Monday, December 13, 2021



From Wikipedia:
In real life a meteorite, called the Wold Cottage meteorite, fell near Wold Newton, Yorkshire, England, on December 13, 1795.

[Philip Jose] Farmer suggested in two fictional biographies, Tarzan Alive: A Definitive Biography of Lord Greystoke (1972) and Doc Savage: His Apocalyptic Life (1973) that this meteorite caused genetic mutations in the occupants of two passing coaches due to ionization. Many of their descendants were thus endowed with extremely high intelligence and strength, as well as an exceptional capacity and drive to perform good or, as the case may be, evil deeds. The progeny of these travellers are purported to have been the real-life originals of fictionalised characters, both heroic and villainous, over the last few hundred years.

I don't know why I'm so fixated on Tarzan when it comes to the representations of the Wold Newton Family as depicted in Toobworld.  I suppose the same is true for Sherlock Holmes; but at least I honor him on his alleged birthday each year and not use him for the Wold Newton Day showcase as often as I do with the Lord of the Apes.

For those who have never seen any of my earlier theories about the most famous character created by Edgar Rice Burroughs, here is a simple recap:

Lord John Greystoke, AKA Tarzan, as seen in the series is the same character from the books despite the modern (1960s) setting. 
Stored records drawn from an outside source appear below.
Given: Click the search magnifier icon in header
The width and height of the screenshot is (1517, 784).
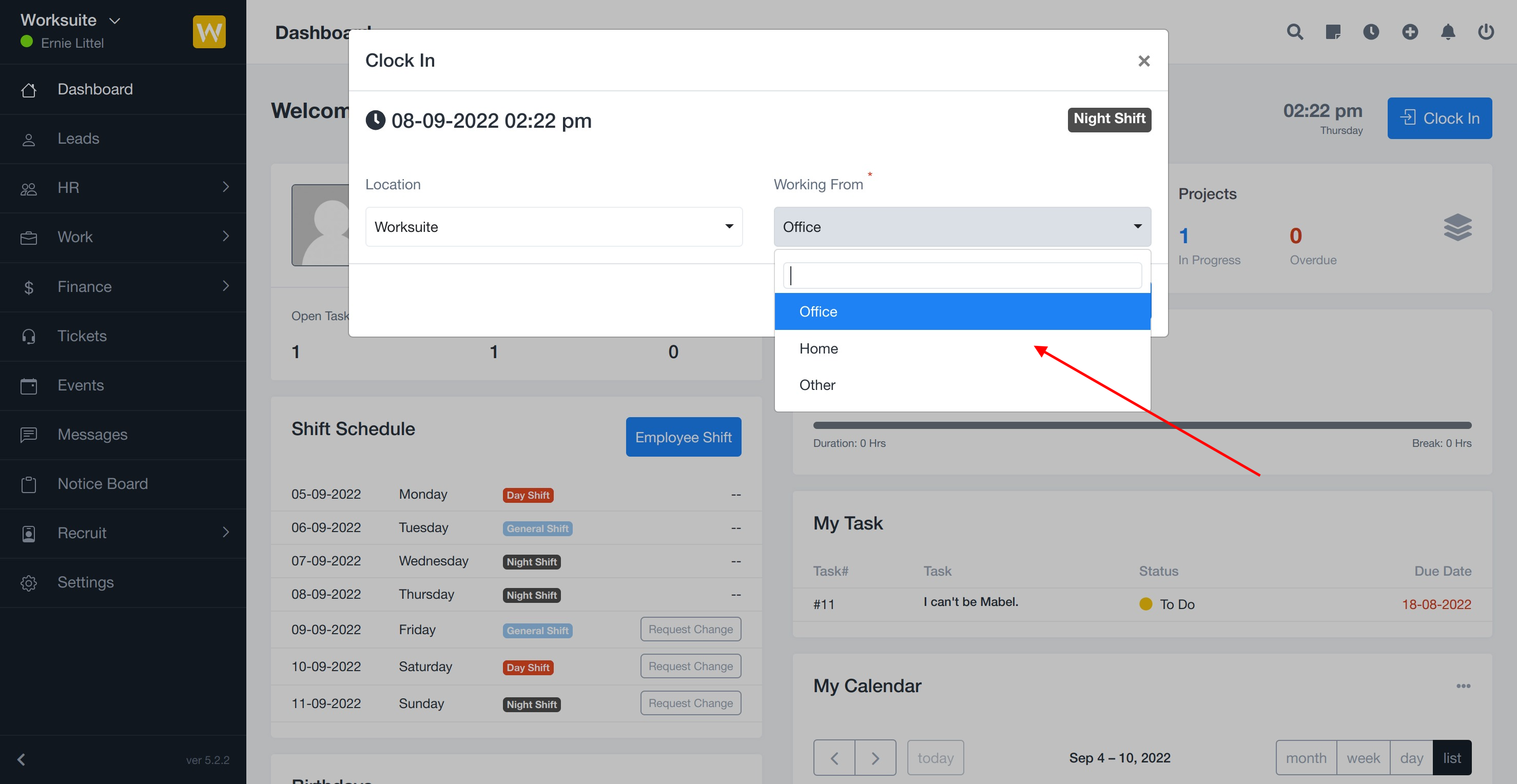Looking at the screenshot, I should pos(1294,32).
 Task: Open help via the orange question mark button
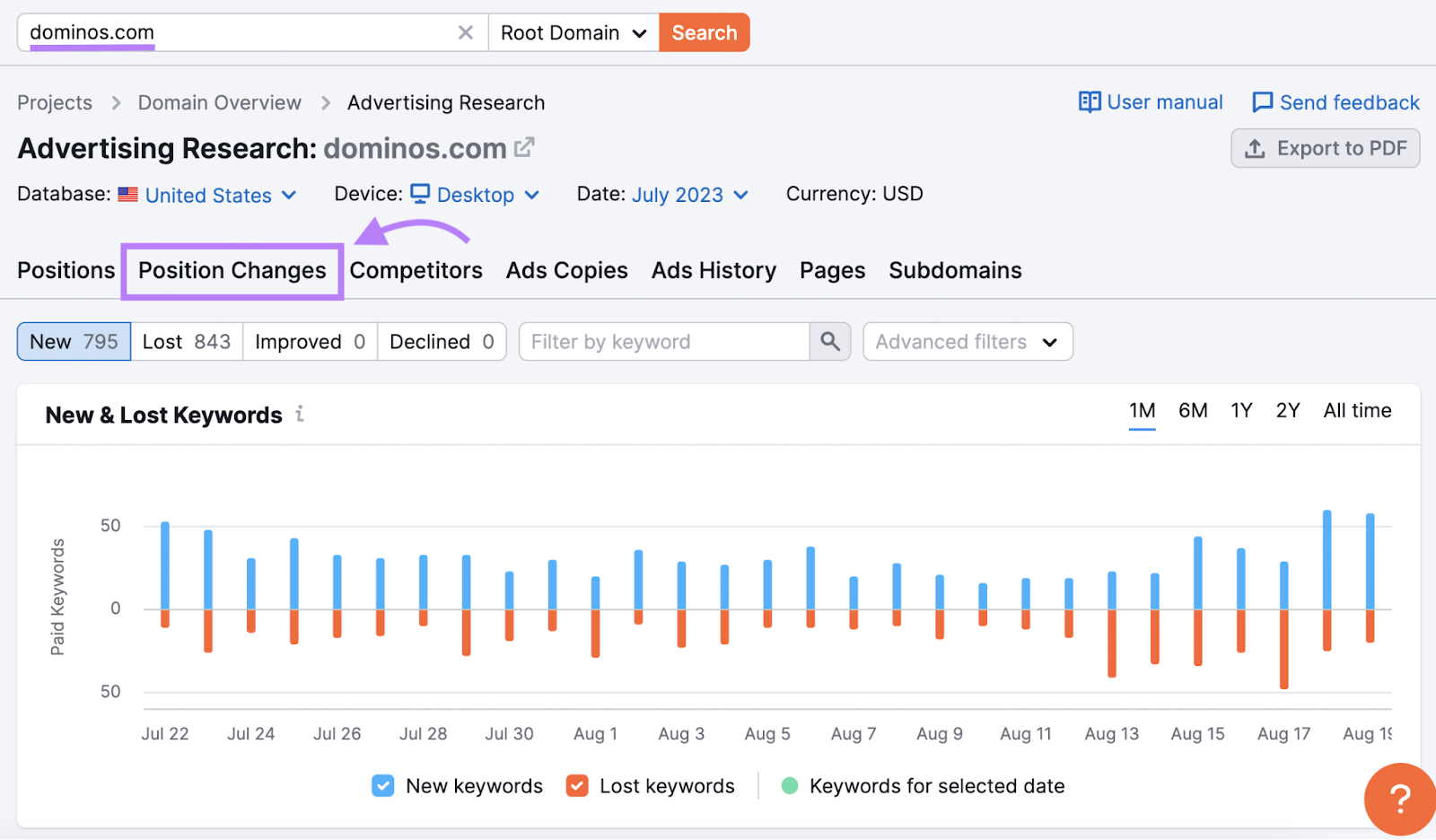click(x=1400, y=798)
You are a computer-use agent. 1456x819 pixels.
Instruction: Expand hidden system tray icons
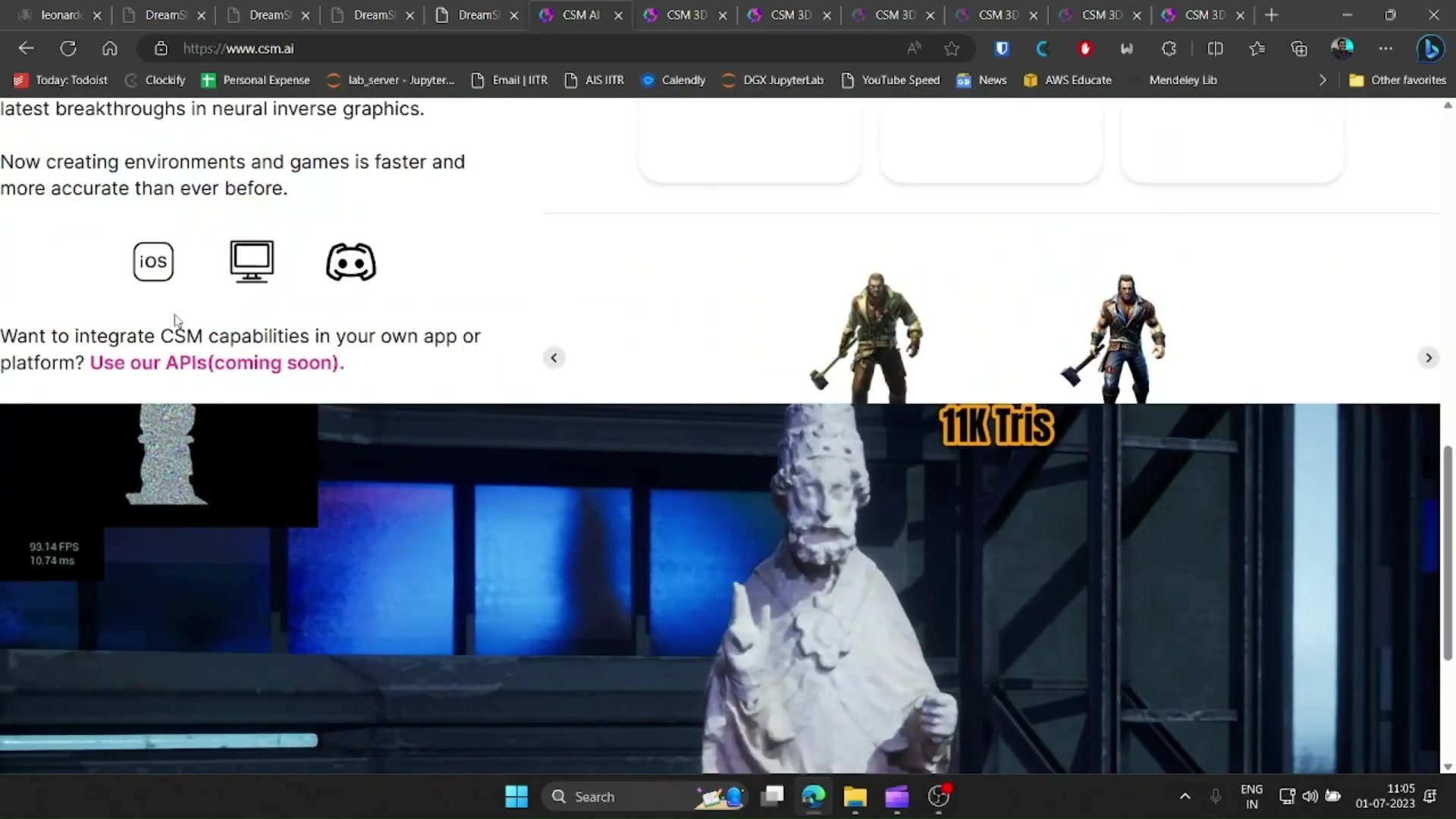point(1184,796)
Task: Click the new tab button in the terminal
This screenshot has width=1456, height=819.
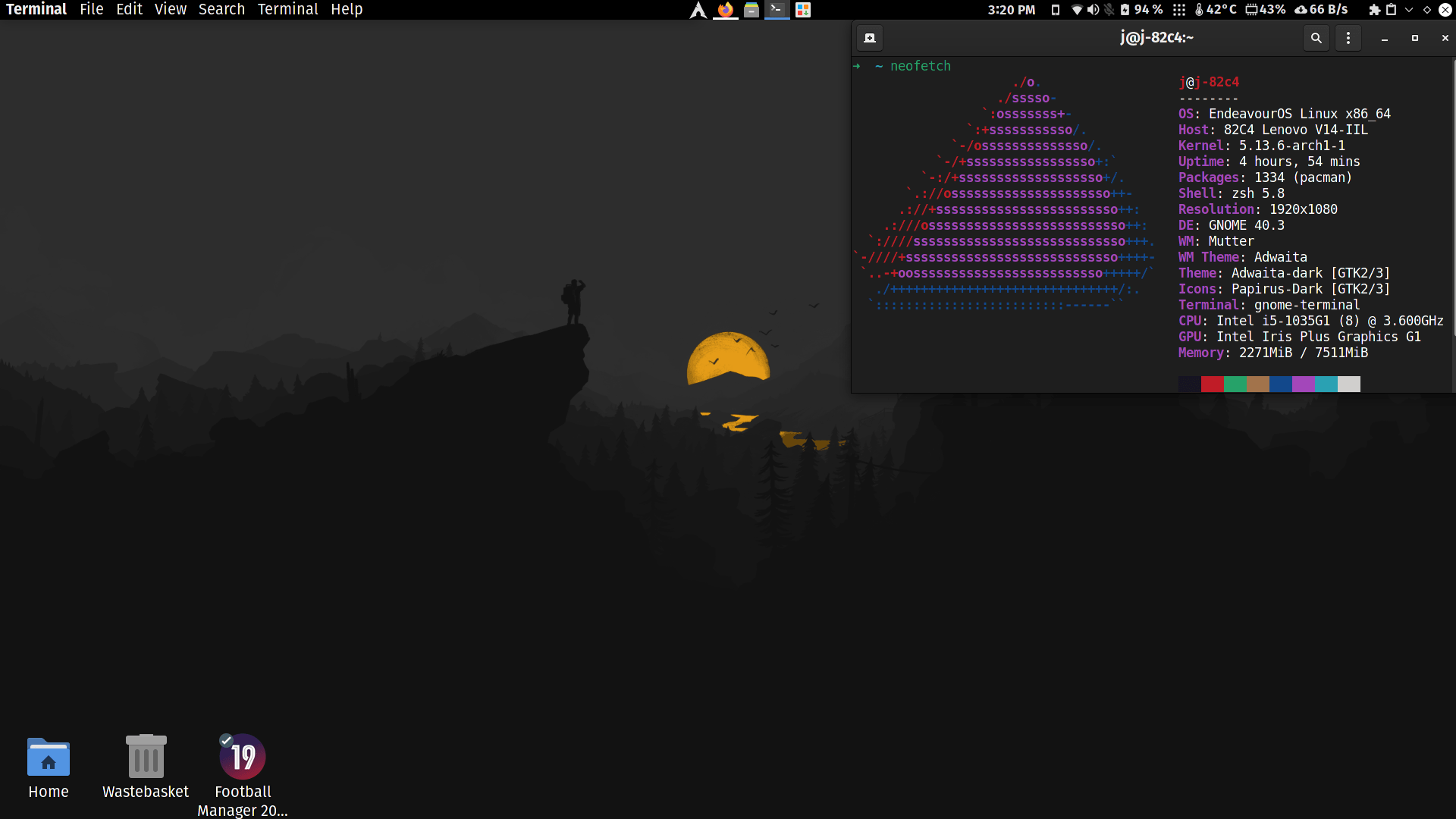Action: tap(870, 37)
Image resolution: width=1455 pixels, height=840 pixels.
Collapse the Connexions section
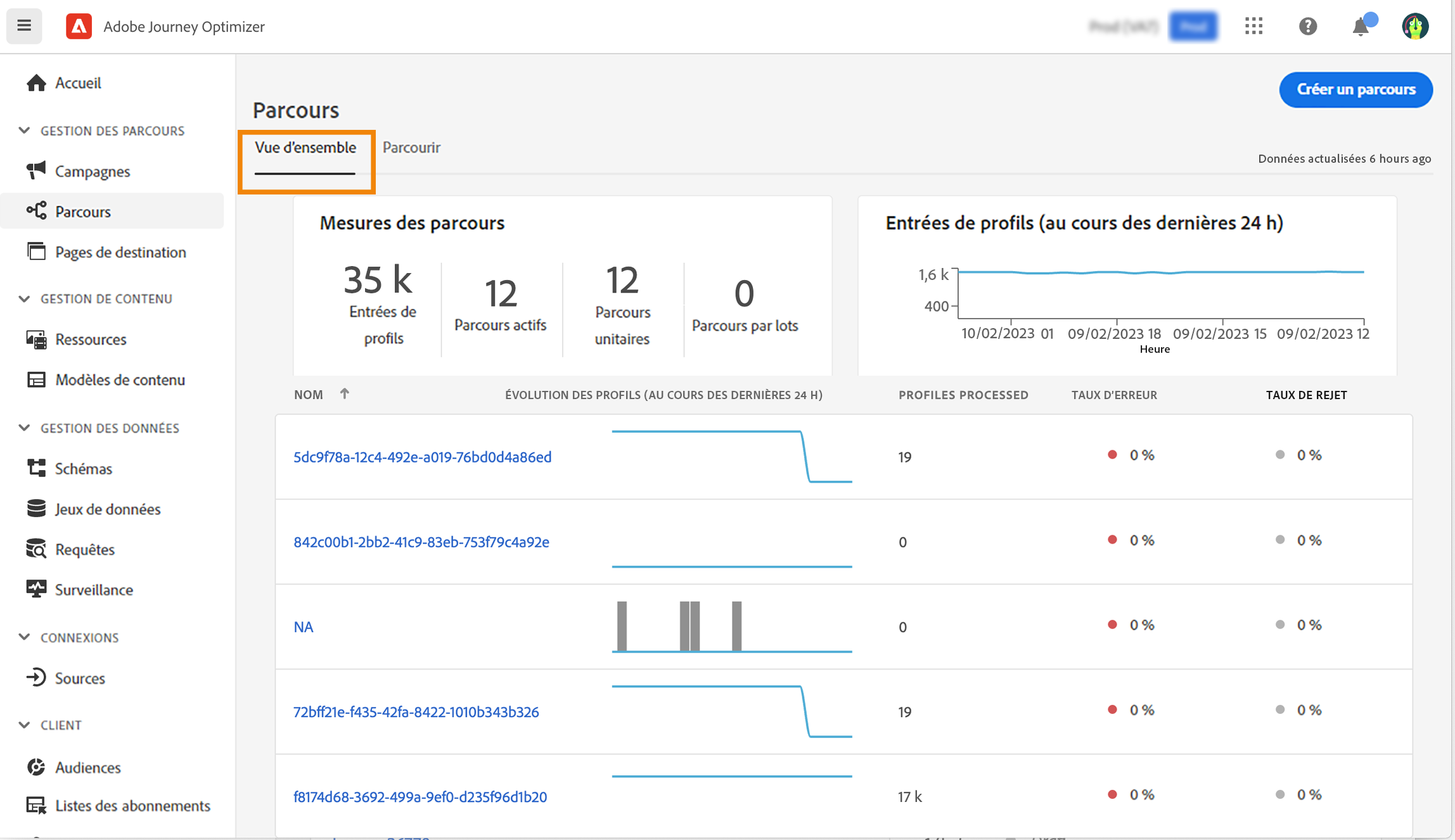click(24, 637)
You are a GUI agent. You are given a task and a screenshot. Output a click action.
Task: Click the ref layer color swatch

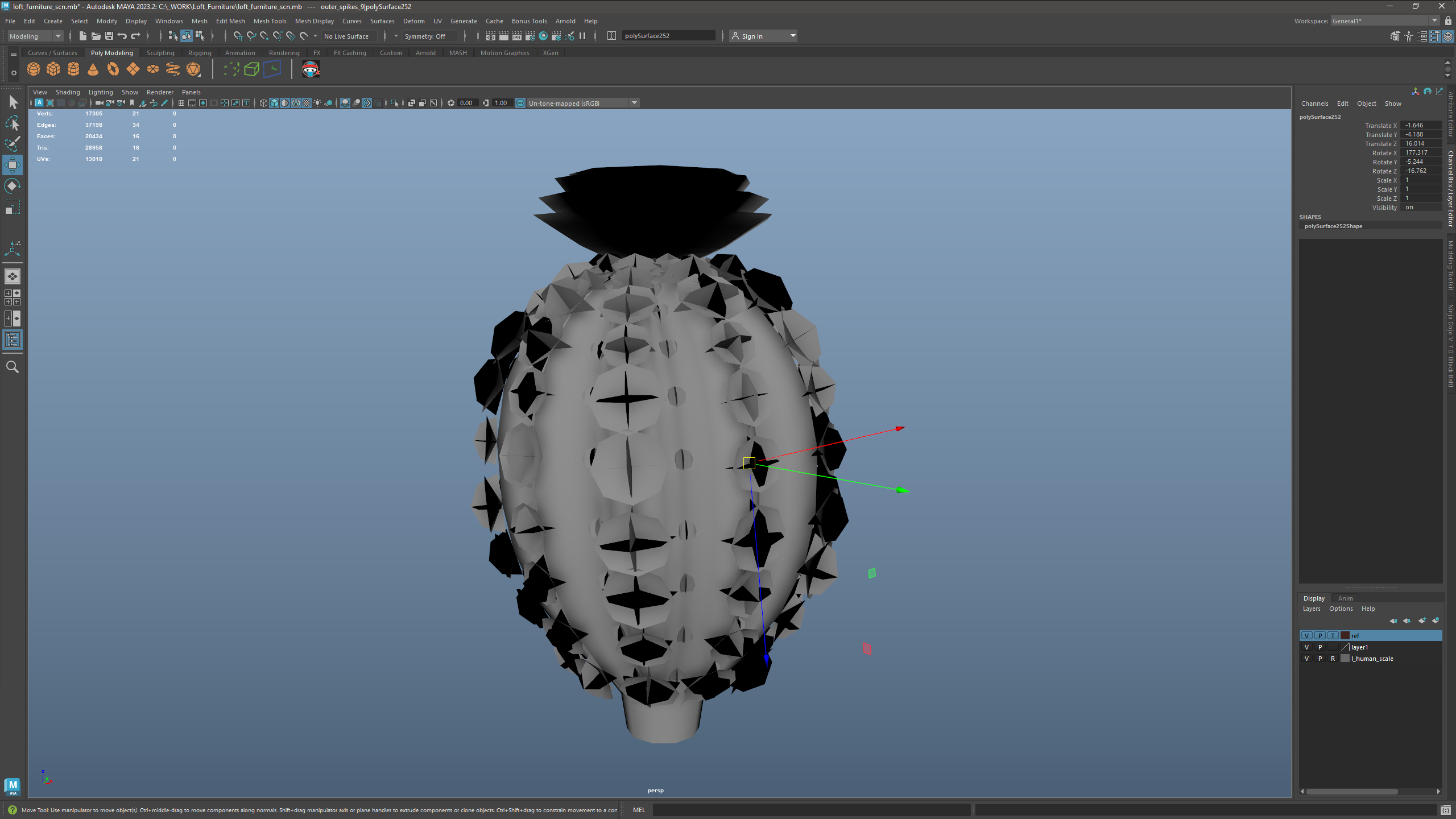(x=1345, y=636)
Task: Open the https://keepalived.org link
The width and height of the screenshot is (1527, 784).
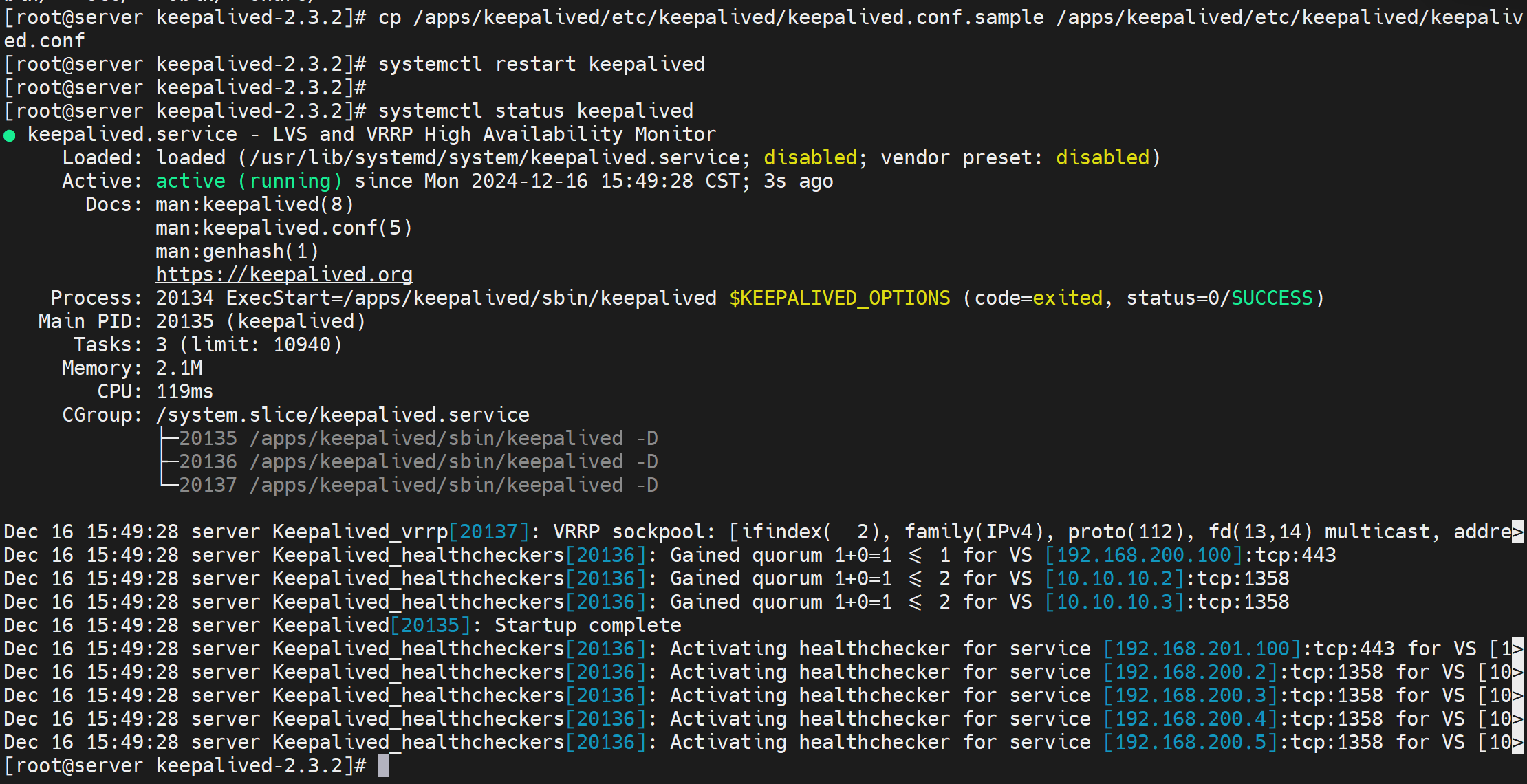Action: pos(284,274)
My theory is that decades before, Tarzan had found the immortality elixir as described in one of the later stories.  Drinking it, he was now an eternal, frozen in Time at the age he was when he ingested the elixir.

But let me make one thing clear - in no way am I advocating that this is THE Tarzan of the Wold Newton Universe.  This is Tarzan of Toobworld, and although they have some similarities, there is more which keeps them irreconcilable.  (So many great "wolders," chief among them Win Scott Eckert and Sean Lee Levin, do incredible research in order to expand the WNU, that they don't need a boob-toober like me underfoot!)